Adapting Dual-encoder Vision-language Models for Paraphrased Retrieval
Jiacheng Cheng, Hijung Valentina Shin, Nuno Vasconcelos, Bryan Russell, Fabian Caba Heilbron
TL;DR
This work tackles the instability of paraphrased text-to-image retrieval in dual-encoder vision-language models by proposing a training paradigm that leverages a pretrained language model within the text tower. The authors introduce a paraphrased retrieval benchmark derived from COCO captions and develop several adaptation strategies, notably freezing the language encoder and adding alignment layers, to preserve language knowledge while aligning with image representations.
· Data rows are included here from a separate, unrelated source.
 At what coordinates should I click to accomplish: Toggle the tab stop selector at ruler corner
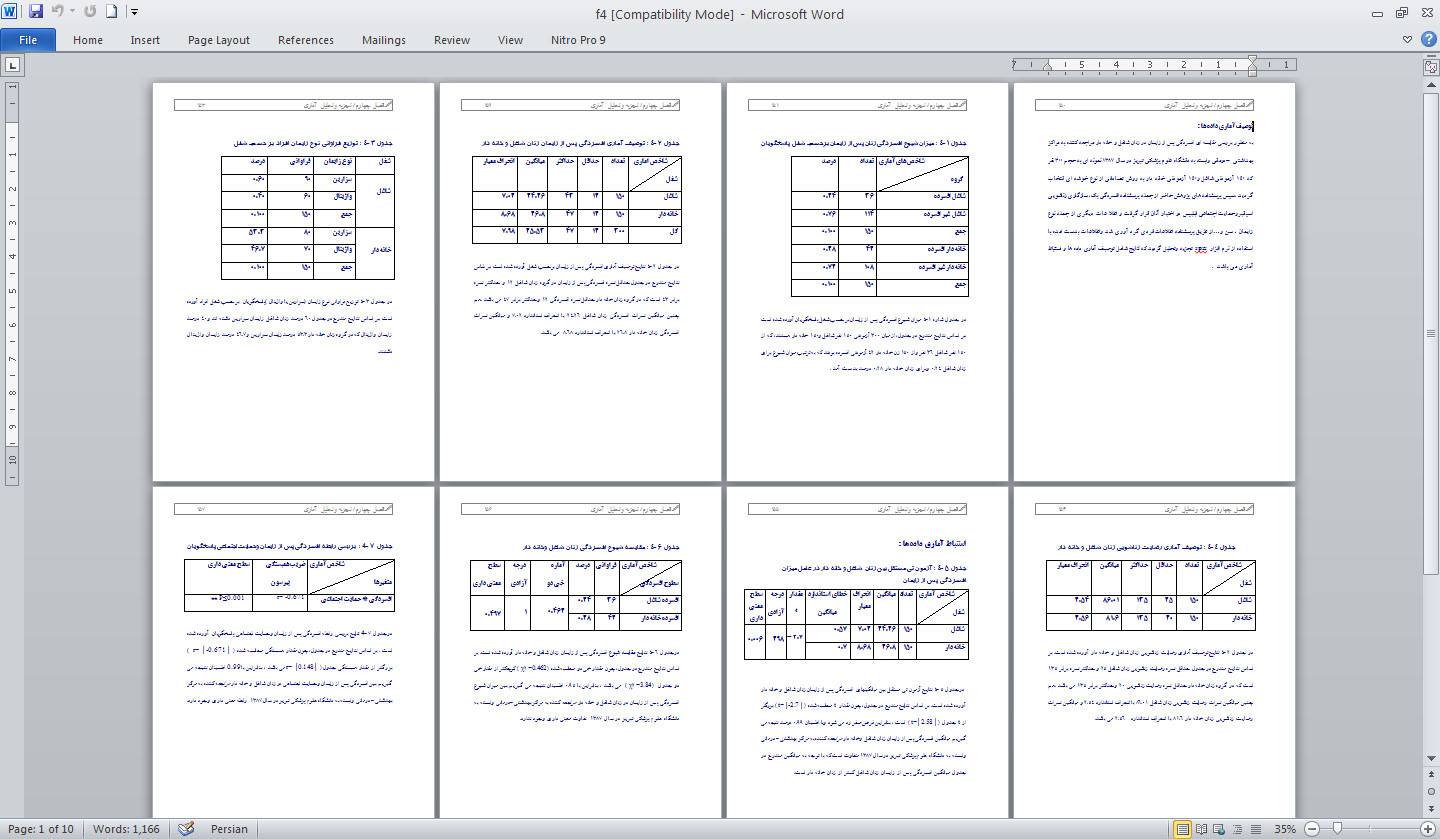coord(13,66)
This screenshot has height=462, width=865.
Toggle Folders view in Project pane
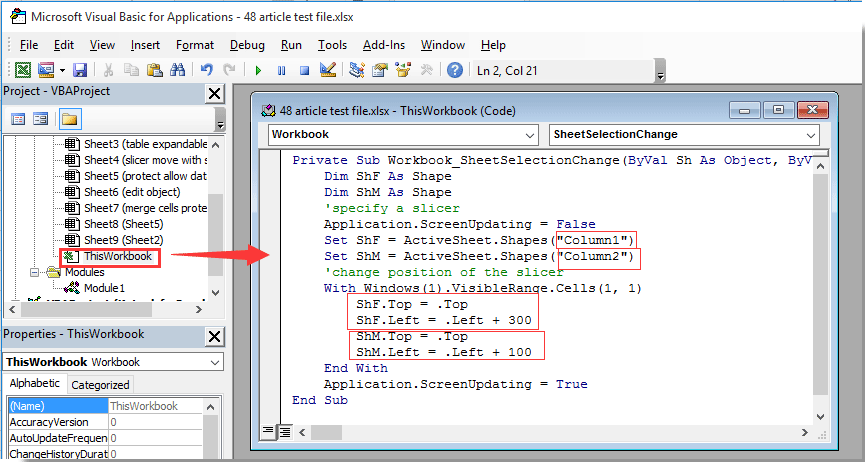pyautogui.click(x=69, y=119)
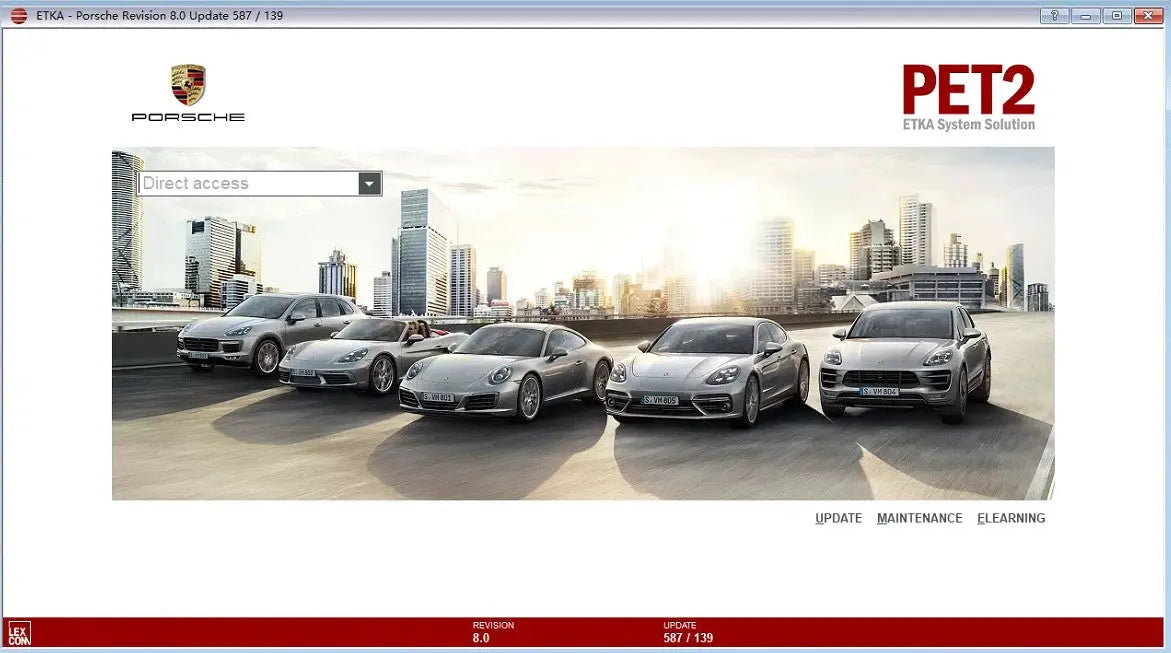
Task: Click the REVISION 8.0 status indicator
Action: coord(494,631)

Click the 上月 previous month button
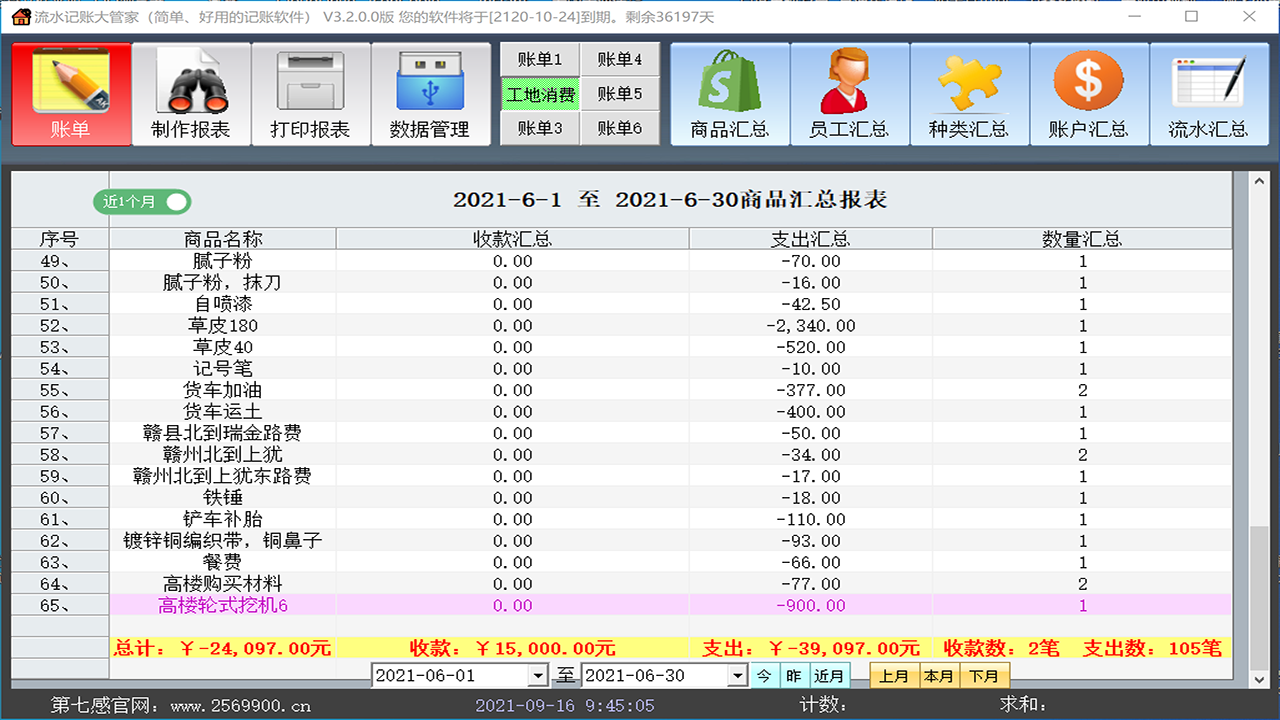click(x=894, y=675)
Across ablations and large-scale experiments on CC12M and LAION-400M, the proposed approach significantly improves rank similarity for paraphrased queries, while maintaining or exceeding zero-shot classification and retrieval performance and improving text semantic similarity. The results demonstrate a practical path toward integrating strong language models with vision encoders to enable more predictable and robust paraphrase-aware retrieval helpful for search applications and downstream tasks.
Abstract
In the recent years, the dual-encoder vision-language models (\eg CLIP) have achieved remarkable text-to-image retrieval performance. However, we discover that these models usually results in very different retrievals for a pair of paraphrased queries. Such behavior might render the retrieval system less predictable and lead to user frustration. In this work, we consider the task of paraphrased text-to-image retrieval where a model aims to return similar results given a pair of paraphrased queries. To start with, we collect a dataset of paraphrased image descriptions to facilitate quantitative evaluation for this task. We then hypothesize that the undesired behavior of existing dual-encoder model is due to their text towers which are trained on image-sentence pairs and lack the ability to capture the semantic similarity between paraphrased queries. To improve on this, we investigate multiple strategies for training a dual-encoder model starting from a language model pretrained on a large text corpus. Compared to public dual-encoder models such as CLIP and OpenCLIP, the model trained with our best adaptation strategy achieves a significantly higher ranking similarity for paraphrased queries while maintaining similar zero-shot classification and retrieval accuracy.